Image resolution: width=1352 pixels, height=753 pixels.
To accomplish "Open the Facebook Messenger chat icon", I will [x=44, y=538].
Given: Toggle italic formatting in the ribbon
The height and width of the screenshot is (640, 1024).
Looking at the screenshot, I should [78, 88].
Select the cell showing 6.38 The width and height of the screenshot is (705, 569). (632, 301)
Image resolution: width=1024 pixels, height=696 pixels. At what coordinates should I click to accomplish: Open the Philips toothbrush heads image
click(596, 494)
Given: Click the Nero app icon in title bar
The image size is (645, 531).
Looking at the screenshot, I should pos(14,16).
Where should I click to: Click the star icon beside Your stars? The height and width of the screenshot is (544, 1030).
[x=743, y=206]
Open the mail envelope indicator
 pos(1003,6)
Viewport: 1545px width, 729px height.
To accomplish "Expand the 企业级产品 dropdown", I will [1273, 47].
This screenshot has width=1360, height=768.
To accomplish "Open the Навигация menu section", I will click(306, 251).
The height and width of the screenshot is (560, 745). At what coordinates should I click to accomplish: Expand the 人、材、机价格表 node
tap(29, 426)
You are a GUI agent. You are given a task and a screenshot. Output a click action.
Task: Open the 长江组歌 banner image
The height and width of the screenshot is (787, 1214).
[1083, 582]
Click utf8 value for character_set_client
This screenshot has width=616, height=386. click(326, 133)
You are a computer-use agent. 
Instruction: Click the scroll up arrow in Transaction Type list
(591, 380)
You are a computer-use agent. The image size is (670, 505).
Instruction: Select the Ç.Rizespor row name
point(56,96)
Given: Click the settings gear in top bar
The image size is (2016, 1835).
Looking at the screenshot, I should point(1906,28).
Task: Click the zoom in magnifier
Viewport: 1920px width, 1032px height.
========================
WORK TO BE COMPLETED:
Using the data above, return each line exactly as written.

THE COMPLETED TASK:
Image resolution: width=1352 pixels, height=753 pixels.
To accomplish "Open the Facebook Messenger chat icon", I will [x=44, y=538].
Given: Toggle italic formatting in the ribbon
The height and width of the screenshot is (640, 1024).
Looking at the screenshot, I should [78, 88].
Select the cell showing 6.38 The width and height of the screenshot is (705, 569). (632, 301)
Image resolution: width=1024 pixels, height=696 pixels. At what coordinates should I click to accomplish: Open the Philips toothbrush heads image
click(596, 494)
Given: Click the Nero app icon in title bar
The image size is (645, 531).
Looking at the screenshot, I should pos(14,16).
Where should I click to: Click the star icon beside Your stars? The height and width of the screenshot is (544, 1030).
[x=743, y=206]
Open the mail envelope indicator
 pos(1003,6)
Viewport: 1545px width, 729px height.
To accomplish "Expand the 企业级产品 dropdown", I will [1273, 47].
This screenshot has width=1360, height=768.
To accomplish "Open the Навигация menu section", I will click(306, 251).
The height and width of the screenshot is (560, 745). At what coordinates should I click to accomplish: Expand the 人、材、机价格表 node
tap(29, 426)
You are a GUI agent. You are given a task and a screenshot. Output a click action.
Task: Open the 长江组歌 banner image
The height and width of the screenshot is (787, 1214).
[1083, 582]
Click utf8 value for character_set_client
This screenshot has width=616, height=386. click(326, 133)
You are a computer-use agent. 
Instruction: Click the scroll up arrow in Transaction Type list
(591, 380)
You are a computer-use agent. The image size is (670, 505).
Instruction: Select the Ç.Rizespor row name
point(56,96)
Given: Click the settings gear in top bar
The image size is (2016, 1835).
Looking at the screenshot, I should point(1906,28).
Task: Click the zoom in magnifier
Viewport: 1920px width, 1032px height.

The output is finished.